More than 500 units of ceiling fans from 17 models by Elmark Marketing are being recalled after checks showed they could pose safety problems.
These fans could potentially fall, electrocute someone or cause a fire, product safety agency Enterprise Singapore said yesterday.
Fan blades could also come loose when in use and cause cuts.
Although no reports of injuries have been made, Enterprise Singapore said it was alerted after an Elmark fan blade broke when in use. This prompted further checks.
Elmark is recalling the 17 fan models and has posted a notice on its website to inform customers they can trade in an affected model for a $150 voucher.
It said the 17 models were unregistered and sold without a valid safety mark as required for controlled goods under Singapore's consumer protection regulations.
According to Elmark's website, the company, which was established in 1988, distributes ceiling fans in Singapore and Malaysia.

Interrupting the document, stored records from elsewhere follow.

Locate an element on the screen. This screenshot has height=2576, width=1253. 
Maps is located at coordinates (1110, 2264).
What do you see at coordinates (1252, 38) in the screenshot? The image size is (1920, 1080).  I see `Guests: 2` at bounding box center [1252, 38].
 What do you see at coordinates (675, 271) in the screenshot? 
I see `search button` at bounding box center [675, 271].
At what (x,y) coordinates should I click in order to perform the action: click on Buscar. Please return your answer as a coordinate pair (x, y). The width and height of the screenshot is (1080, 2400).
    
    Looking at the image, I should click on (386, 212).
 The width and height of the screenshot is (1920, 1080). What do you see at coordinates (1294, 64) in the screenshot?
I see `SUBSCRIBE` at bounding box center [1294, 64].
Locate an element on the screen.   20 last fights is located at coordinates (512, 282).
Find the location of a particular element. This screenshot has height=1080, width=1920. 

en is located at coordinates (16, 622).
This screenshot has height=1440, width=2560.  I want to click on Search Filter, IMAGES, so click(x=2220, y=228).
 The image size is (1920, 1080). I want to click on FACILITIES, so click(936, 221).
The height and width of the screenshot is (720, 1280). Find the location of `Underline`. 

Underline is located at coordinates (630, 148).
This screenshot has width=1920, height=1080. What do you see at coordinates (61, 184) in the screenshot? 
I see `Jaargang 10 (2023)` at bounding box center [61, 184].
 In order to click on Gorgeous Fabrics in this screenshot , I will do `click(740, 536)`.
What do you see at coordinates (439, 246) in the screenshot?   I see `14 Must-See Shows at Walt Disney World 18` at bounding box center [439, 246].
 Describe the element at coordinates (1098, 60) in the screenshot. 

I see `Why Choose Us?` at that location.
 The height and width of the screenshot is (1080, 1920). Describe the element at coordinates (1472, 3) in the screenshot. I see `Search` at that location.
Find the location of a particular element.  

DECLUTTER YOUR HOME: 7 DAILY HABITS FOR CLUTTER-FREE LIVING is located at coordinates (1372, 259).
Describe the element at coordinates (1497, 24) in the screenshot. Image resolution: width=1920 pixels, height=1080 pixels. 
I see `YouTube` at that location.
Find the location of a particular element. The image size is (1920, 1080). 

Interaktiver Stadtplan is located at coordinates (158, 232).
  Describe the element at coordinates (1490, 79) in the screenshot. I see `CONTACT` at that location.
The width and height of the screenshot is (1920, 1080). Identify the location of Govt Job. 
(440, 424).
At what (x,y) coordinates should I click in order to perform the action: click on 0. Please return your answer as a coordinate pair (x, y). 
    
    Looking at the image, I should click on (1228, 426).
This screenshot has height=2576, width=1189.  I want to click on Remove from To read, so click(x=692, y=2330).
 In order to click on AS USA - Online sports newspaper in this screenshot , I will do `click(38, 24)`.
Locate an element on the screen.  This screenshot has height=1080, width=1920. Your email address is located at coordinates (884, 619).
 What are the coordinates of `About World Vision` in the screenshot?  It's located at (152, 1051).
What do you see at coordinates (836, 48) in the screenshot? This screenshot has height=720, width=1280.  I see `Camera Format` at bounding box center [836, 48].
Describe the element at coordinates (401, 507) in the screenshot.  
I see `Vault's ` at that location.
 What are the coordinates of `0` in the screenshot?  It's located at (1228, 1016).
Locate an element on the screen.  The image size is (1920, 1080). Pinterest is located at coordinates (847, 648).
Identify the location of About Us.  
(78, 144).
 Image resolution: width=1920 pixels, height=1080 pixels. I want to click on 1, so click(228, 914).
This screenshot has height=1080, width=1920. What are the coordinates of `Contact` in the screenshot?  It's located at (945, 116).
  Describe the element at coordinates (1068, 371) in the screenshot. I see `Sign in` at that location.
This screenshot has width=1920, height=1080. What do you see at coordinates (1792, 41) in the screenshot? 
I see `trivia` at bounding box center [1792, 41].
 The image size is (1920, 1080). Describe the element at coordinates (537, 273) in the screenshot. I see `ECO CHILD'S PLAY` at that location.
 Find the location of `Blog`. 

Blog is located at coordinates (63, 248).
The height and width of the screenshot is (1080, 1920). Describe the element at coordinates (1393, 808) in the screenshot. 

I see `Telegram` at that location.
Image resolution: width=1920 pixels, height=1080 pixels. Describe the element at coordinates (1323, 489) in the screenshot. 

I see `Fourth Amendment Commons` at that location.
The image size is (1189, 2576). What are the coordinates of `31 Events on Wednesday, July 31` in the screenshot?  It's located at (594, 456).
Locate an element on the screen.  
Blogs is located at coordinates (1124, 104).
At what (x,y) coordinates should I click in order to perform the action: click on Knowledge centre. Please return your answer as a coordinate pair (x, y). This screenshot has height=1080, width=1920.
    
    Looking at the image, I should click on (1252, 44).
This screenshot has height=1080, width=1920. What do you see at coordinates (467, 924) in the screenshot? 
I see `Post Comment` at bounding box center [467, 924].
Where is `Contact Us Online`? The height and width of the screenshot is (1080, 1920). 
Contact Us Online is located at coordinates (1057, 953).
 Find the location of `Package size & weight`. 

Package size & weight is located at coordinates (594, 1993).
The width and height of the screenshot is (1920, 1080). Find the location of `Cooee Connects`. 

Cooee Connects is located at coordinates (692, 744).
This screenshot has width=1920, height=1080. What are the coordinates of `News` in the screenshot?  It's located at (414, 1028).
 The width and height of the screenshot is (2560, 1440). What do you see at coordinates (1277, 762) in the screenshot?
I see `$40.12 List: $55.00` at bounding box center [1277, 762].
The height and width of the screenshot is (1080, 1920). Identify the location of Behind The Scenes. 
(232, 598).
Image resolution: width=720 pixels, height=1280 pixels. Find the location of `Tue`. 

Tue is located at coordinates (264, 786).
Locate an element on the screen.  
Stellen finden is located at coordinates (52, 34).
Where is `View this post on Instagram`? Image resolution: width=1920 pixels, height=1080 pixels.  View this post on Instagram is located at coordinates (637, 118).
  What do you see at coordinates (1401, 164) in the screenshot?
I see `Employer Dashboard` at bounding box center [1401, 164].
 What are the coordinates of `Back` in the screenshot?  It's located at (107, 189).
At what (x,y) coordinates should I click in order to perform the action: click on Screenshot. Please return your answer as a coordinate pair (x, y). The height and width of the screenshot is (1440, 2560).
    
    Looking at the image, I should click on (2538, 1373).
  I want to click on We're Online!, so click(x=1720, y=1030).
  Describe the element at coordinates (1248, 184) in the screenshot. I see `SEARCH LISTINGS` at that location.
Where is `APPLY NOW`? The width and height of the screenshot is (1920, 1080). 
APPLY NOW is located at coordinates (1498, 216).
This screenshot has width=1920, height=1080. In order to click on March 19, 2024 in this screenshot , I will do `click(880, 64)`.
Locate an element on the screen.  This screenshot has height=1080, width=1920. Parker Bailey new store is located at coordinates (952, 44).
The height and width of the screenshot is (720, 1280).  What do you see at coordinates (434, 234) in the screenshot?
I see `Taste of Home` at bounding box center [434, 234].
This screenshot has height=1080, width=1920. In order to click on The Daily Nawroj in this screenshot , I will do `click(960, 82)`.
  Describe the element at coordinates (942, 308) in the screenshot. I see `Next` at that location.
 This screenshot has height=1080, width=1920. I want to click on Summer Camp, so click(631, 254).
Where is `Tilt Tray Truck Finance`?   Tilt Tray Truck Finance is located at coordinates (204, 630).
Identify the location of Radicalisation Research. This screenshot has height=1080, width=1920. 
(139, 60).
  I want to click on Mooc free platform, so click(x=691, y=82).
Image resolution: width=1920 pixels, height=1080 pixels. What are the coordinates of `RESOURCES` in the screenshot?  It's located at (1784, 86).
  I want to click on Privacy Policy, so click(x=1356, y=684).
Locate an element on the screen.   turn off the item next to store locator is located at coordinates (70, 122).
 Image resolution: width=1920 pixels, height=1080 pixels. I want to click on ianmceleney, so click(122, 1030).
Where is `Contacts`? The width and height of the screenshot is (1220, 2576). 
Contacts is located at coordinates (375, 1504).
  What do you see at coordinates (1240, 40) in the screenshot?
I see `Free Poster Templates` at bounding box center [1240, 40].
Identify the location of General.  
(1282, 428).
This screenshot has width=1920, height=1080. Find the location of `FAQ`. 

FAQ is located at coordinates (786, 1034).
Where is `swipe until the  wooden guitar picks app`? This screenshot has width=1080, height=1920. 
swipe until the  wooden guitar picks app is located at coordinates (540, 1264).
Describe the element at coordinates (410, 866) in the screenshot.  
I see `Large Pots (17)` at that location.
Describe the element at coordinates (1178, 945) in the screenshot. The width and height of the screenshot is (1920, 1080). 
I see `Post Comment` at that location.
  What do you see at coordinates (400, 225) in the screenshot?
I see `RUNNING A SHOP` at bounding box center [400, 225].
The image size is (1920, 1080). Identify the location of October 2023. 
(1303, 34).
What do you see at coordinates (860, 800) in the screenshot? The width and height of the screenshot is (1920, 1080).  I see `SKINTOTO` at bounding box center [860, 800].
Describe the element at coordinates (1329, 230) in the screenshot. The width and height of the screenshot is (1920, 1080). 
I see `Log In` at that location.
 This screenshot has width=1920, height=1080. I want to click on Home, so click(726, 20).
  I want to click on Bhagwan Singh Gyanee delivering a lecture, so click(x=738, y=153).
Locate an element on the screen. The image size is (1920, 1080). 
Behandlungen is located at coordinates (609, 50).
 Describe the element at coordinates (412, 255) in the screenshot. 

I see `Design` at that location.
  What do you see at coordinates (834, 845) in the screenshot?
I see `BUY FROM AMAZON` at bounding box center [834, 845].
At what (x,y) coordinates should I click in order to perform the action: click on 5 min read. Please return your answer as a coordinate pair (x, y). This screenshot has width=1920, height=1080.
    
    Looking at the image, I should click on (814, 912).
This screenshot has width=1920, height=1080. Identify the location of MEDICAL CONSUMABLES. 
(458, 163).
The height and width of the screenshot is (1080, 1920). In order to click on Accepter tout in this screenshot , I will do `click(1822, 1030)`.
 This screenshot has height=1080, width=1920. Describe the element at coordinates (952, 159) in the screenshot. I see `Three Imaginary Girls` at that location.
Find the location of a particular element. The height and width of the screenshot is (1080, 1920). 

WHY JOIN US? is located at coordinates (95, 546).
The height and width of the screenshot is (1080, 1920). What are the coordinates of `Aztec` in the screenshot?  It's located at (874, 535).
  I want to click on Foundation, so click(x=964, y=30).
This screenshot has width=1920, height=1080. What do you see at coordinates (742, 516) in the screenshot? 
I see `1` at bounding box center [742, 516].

The 17 recalled models are: AC 4054, E502 Aeratron, EC 888, EC 999, ED 866, EL03 Cane, EL03 Leaf, ELS 52 HHA, EL 3888 Elegant, ES 380S, ES 803, ES 803 Mini, Fanaway, Fantasy UFO 38, V6 Mini, V8 Jazz and VIP 99.
Elmark, which apologised for the recall, said the $150 voucher is valid for five years and is transferable. The company is also offering to remove affected fans for free, for customers who do not want to keep them.
When contacted by The Straits Times, the Consumers Association of Singapore (Case) said between January last year and Sunday, it had received four complaints regarding Elmark ceiling fans.
"In general, consumers complained of defective parts in their ceiling fans and unsatisfactory after-sales service," it said.
Affected consumers can also contact Case at its hotline on 6100-0315, or visit www.case.org.sg
Online sites that carry the affected Elmark fans told ST they have removed the models from their listings.
A Qoo10 spokesman said the company prefers to "err on the side of caution and does not hesitate to remove affected products" whenever it gets wind of lapses.
"A conversation can then be had with the supplier and we will reinstate the models if they are found to meet safety standards," he added.
Anyone found guilty of supplying controlled goods that have not gone through proper tests and certification can be jailed for up to two years, fined up to $10,000, or both.
Under consumer protection regulations, ceiling fans are controlled goods that must be tested and certified. They should also be registered with Enterprise Singapore and fitted with a safety mark.
Enterprise Singapore said consumers should take precautions with their ceiling fans, such as checking the suspension system and blades for cracks once every two years.
The fans should also not be installed on an unstable ceiling or in a wet or moist area.